Collected data entries

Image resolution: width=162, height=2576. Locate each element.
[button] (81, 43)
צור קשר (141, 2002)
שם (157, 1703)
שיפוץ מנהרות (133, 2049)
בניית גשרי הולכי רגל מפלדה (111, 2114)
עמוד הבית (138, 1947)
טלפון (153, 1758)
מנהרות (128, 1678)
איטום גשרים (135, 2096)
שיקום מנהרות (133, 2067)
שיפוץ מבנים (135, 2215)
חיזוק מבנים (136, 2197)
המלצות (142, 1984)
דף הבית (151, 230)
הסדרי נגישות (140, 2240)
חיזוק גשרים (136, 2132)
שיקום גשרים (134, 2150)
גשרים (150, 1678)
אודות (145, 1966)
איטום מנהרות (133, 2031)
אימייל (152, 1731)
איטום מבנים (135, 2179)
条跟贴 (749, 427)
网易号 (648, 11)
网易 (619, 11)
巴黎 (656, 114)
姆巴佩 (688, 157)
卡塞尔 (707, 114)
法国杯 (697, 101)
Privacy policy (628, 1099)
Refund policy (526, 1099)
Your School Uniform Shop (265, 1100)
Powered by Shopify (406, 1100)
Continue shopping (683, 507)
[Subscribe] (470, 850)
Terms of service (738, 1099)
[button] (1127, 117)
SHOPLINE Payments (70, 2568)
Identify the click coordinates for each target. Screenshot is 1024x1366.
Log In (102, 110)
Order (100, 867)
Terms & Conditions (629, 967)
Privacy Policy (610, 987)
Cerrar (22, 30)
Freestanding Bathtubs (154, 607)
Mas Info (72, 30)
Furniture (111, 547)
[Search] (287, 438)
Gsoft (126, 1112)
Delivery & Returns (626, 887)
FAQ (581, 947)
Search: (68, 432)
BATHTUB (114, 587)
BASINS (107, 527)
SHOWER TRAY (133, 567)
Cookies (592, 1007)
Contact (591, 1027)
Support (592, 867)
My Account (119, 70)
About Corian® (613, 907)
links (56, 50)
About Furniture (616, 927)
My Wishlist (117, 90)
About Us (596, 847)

* [What is needed]:
Once you find the line containing "Cookies (592, 1007)", copy it and every line after it through the end of the records, exactly and nothing else.

* [Your response]:
Cookies (592, 1007)
Contact (591, 1027)
Support (592, 867)
My Account (119, 70)
About Corian® (613, 907)
links (56, 50)
About Furniture (616, 927)
My Wishlist (117, 90)
About Us (596, 847)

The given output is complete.